The earliest historical record of a reservoir pen dates to the 10th century but it is likely that attempts at a fountain pen go back much further into the past. The earliest surviving reservoir pens date to the 18th century. Progress in developing a reliable pen was slow, however, into the mid-19th century. That slow pace of progress was due to a very imperfect understanding of the role that air pressure played in the operation of the pens and because most inks were highly corrosive and full of sedimentary inclusions.
Starting in the 1850’s there was a steadily accelerating stream of fountain pen patents and pens in production. It was only after three key inventions were in place, however, that the fountain pen became a widely popular writing instrument. Those inventions were the iridium-tipped gold nib, hard rubber, and free-flowing ink.
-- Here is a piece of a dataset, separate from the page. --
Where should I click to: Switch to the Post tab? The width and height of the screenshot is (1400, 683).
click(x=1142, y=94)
The first fountain pens making use of all these key ingredients appeared in the 1850s. In the 1870s Duncan MacKinnon, a Canadian living in New York City, and Alonzo T. Cross of Providence, Rhode Island created stylographic pens with a hollow, tubular nib and a wire acting as a valve. Stylographic pens are now used mostly for drafting and technical drawing but were very popular in the decade beginning in 1875. It was in the 1880s that the era of the mass-produced fountain pen finally began.
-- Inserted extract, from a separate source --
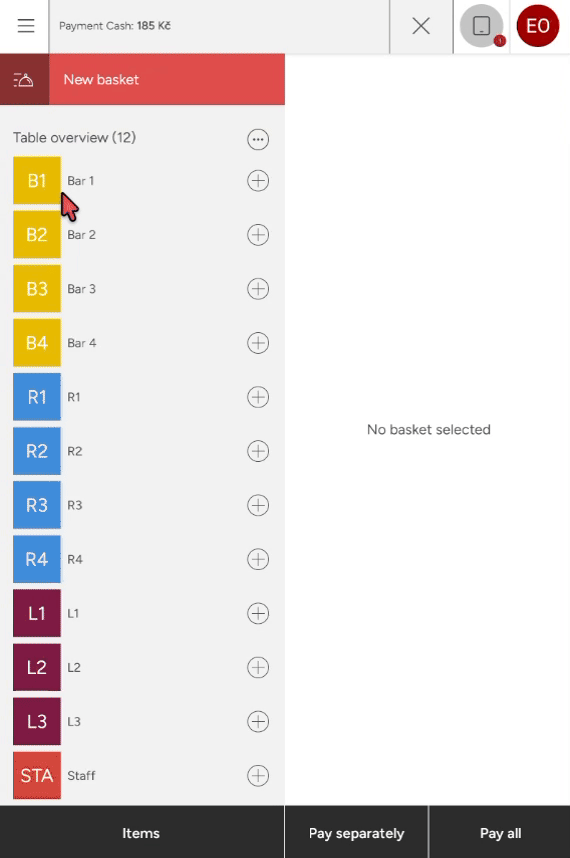Select the blue R4 table tile
The height and width of the screenshot is (858, 570).
coord(37,559)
At this time fountain pens were almost all filled by unscrewing a portion of the hollow barrel or holder and inserting the ink by means of an eyedropper. This was a slow and messy system. Additionally, fountain pens tended to leak inside their caps and at the joint where the barrel opened for filling. Now that the materials problems had been overcome and the flow of ink while writing had been regulated, the next problems to be solved were the creation of a simple, convenient self-filler and the problem of leakage. Self-fillers began to come into their own around the turn of the century; the most successful of these was probably the Conklin crescent-filler, followed by A. A. Waterman’s twist-filler. The tipping point, however, was the runaway success of Walter A. Sheaffer’s lever-filler, introduced in 1912, paralleled by Parker’s roughly contemporary button-filler.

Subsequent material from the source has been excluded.